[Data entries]

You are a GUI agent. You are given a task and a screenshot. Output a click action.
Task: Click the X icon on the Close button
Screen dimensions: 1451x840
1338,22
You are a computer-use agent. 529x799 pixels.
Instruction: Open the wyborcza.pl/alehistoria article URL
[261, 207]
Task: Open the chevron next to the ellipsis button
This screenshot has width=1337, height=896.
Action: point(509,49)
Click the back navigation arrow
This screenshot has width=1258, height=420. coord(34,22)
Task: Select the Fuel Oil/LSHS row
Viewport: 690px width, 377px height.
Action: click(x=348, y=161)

**EXERCISE DIRECTIONS:**
Copy every one of the items above, line for line, without changing anything.

**WRITTEN RESPONSE:**
You are a GUI agent. You are given a task and a screenshot. Output a click action.
Task: Click the X icon on the Close button
Screen dimensions: 1451x840
1338,22
You are a computer-use agent. 529x799 pixels.
Instruction: Open the wyborcza.pl/alehistoria article URL
[261, 207]
Task: Open the chevron next to the ellipsis button
This screenshot has width=1337, height=896.
Action: point(509,49)
Click the back navigation arrow
This screenshot has width=1258, height=420. coord(34,22)
Task: Select the Fuel Oil/LSHS row
Viewport: 690px width, 377px height.
Action: click(x=348, y=161)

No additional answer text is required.